2001: A Space Odyssey (Film)

Sequels and adaptations

Kubrick did not envision a sequel to 2001. Fearing the later exploitation and recycling of his material in other productions (as was done with the props from MGM's Forbidden Planet), he ordered all sets, props, miniatures, production blueprints, and prints of unused scenes destroyed. Most of these materials were lost, with some exceptions: a 2001 spacesuit backpack appeared in the "Close Up" episode of the Gerry Anderson series UFO,[1][48][205][206][207] and one of Hal's eyepieces is in the possession of the author of Hal's Legacy, David G. Stork. In 2012 Lockheed engineer Adam Johnson, working with Frederick I. Ordway III, science adviser to Stanley Kubrick, wrote the book 2001: The Lost Science, which for the first time featured many of the blueprints of the spacecraft and film sets that previously had been thought destroyed.

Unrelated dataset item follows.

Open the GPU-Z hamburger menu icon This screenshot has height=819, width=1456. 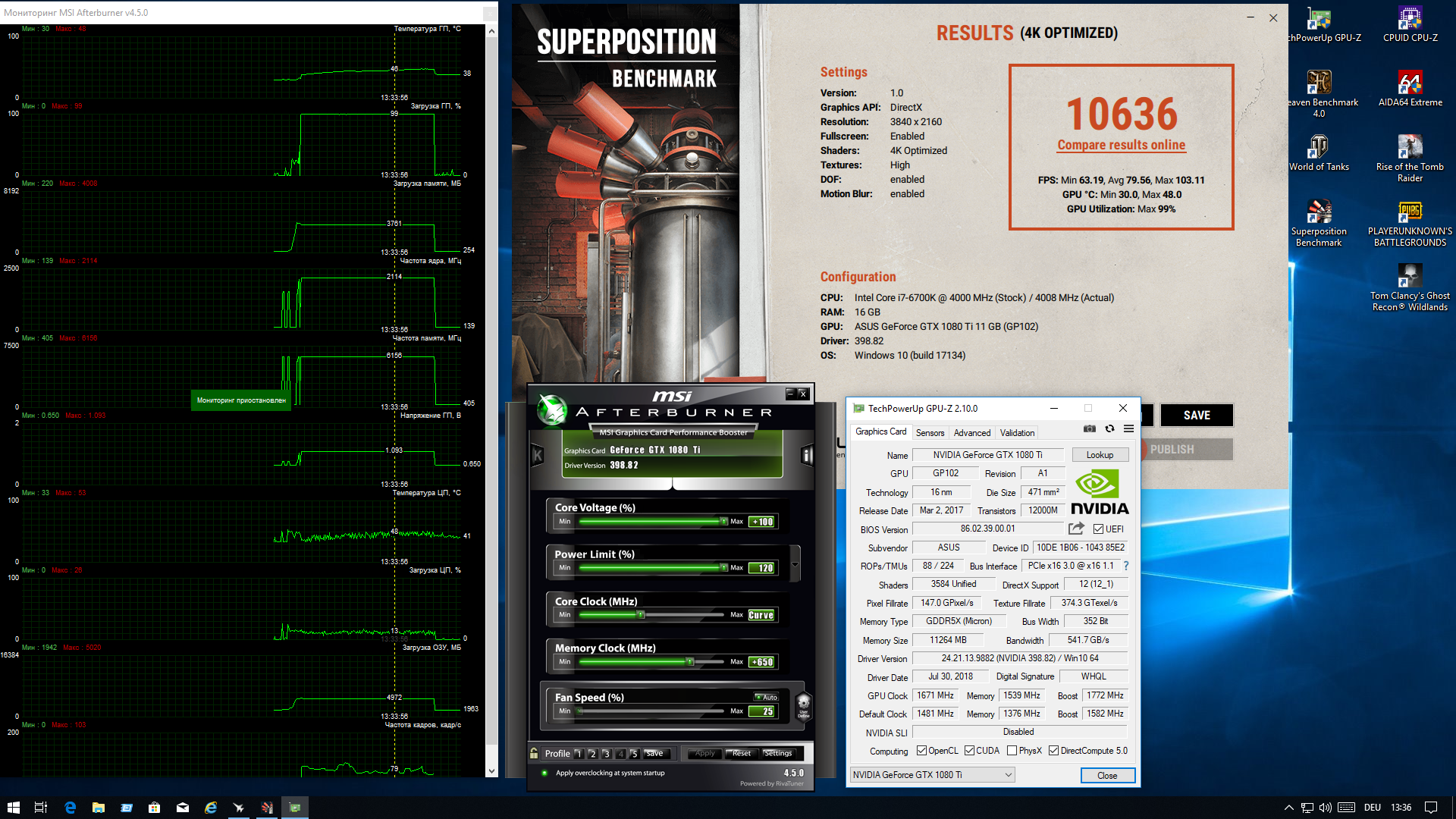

Clarke wrote three sequel novels: 2010: Odyssey Two (1982), 2061: Odyssey Three (1987), and 3001: The Final Odyssey (1997). The only filmed sequel, 2010, was based on Clarke's 1982 novel and was released in 1984. Kubrick was not involved in the production of this film, which was directed by Peter Hyams in a more conventional style with more dialogue. Clarke saw it as a fitting adaptation of his novel,[208] and had a brief cameo appearance in the film. As Kubrick had ordered all models and blueprints from 2001 destroyed, Hyams was forced to recreate these models from scratch for 2010. Hyams also claimed that he would not make the film had he not received both Kubrick's and Clarke's blessings:

I had a long conversation with Stanley and told him what was going on. If it met with his approval, I would do the film; and if it didn't, I wouldn't. I certainly would not have thought of doing the film if I had not gotten the blessing of Kubrick. He's one of my idols; simply one of the greatest talents that's ever walked the Earth. He more or less said, "Sure. Go do it. I don't care." And another time he said, "Don't be afraid. Just go do your own movie."[209]

The other two novels have not been adapted for the screen, although actor Tom Hanks has expressed interest in possible adaptations of 2061 and 3001.[210]

In 2012, two screenplay adaptations of both 2061 and 3001 were both posted on the 2001:Exhibit website, in the hopes of generating interest in both MGM and Warner Brothers to adapt the last two novels into films.[211]

Beginning in 1976, Marvel Comics published a comic adaptation of the film written and drawn by Jack Kirby, and a 10-issue monthly series expanding on the ideas of the film and novel, also created by Kirby.